• [Tasks for this exercise]
**a.** Reproduce the passage of the hagfish article below starting with "Lab tests suggest" and going on through "or onto land.".
**b.** Condense the paragraph of the hagfish article below that begins "To test the idea that these almost-vertebrates" into a shorter version that keeps its main facts.

By Susan Milius
When Pacific hagfish burrow into a carcass and eat their way out, they may be feeding directly through their gills and skin as well as their guts.
Lab tests suggest that hagfish actively take up nutrients through their outer tissues, says fish physiologist Chris M. Wood of McMaster University in Hamilton, Canada. Plenty of marine animals without backbones can feed through their skin, but no one had demonstrated the power in a species so close to fish and modern vertebrates, Wood and his colleagues say in a paper to be published in the Proceedings of the Royal Society B.
“One of the important steps in evolution was abandoning feeding through the skin and concentrating on feeding through the gut,” Wood says. Skin with strong barriers against outside substances allowed animals to keep their inner chemistry more separate from the outside world, and thus move into fresh water or onto land.
Hagfishes may not quite count as true modern vertebrates, because their bony skulls don’t lead to bony vertebrae making up a backbone. Instead what’s called a notochord, a flexible rod of tissue, extends along hagfish backs. Wood calls hagfishes “ancient vertebrates” in honor of their status, currently under debate, as descendants of close relatives to the first fully backboned vertebrates.
To test the idea that these almost-vertebrates use skin-feeding powers during full-contact dining, Wood and his colleagues removed bits of skin or gills from the fish but provided glucose to the tissues to keep cells functioning for at least several hours. Then researchers exposed the outside of the tissues to varying solutions of two amino acids and checked the other side of the tissue to see how much of the nutrients passed through, and under what circumstances.

• [Data]
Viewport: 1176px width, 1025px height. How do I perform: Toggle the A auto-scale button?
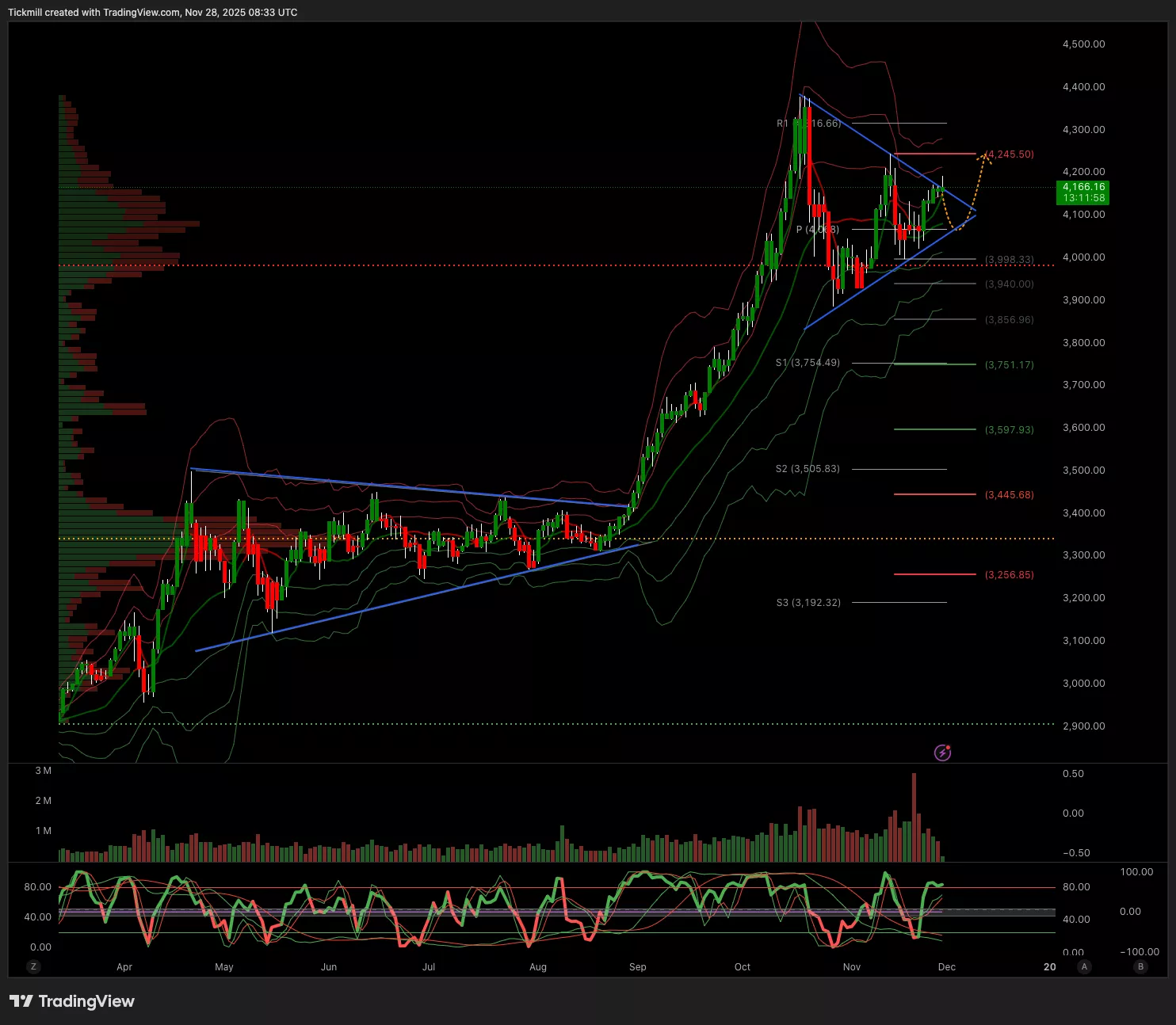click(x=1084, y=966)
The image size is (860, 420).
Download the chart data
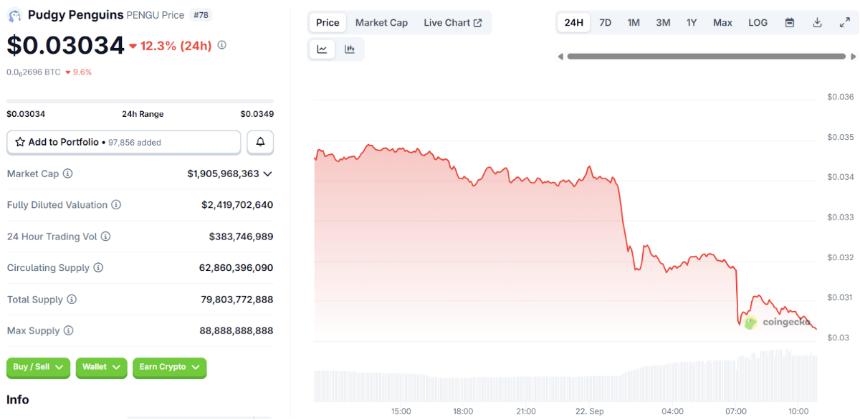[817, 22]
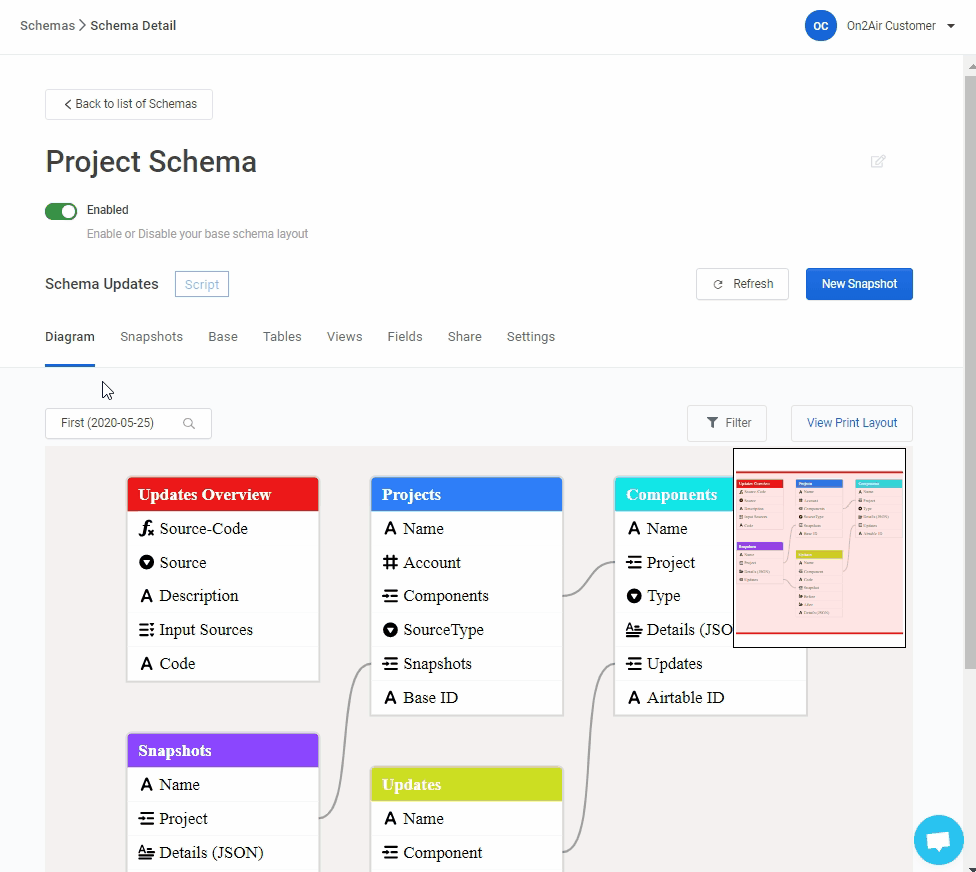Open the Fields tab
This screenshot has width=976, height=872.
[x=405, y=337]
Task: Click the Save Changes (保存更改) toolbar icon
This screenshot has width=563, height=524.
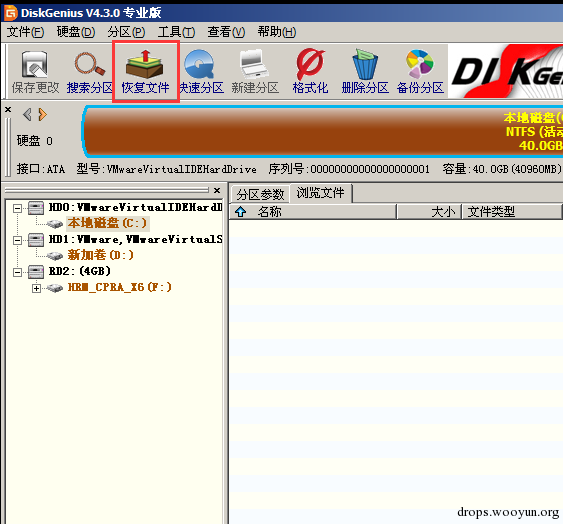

• [Exercise solutions]
**a.**
Lab tests suggest that hagfish actively take up nutrients through their outer tissues, says fish physiologist Chris M. Wood of McMaster University in Hamilton, Canada. Plenty of marine animals without backbones can feed through their skin, but no one had demonstrated the power in a species so close to fish and modern vertebrates, Wood and his colleagues say in a paper to be published in the Proceedings of the Royal Society B.
“One of the important steps in evolution was abandoning feeding through the skin and concentrating on feeding through the gut,” Wood says. Skin with strong barriers against outside substances allowed animals to keep their inner chemistry more separate from the outside world, and thus move into fresh water or onto land.

**b.** To test whether hagfish feed through their skin, Wood and his colleagues removed pieces of skin or gills and supplied them with glucose to keep the cells working for at least several hours. They then exposed the outer side of the tissues to varying solutions of two amino acids. Finally, they measured how much of the nutrients passed through to the other side, and under what circumstances.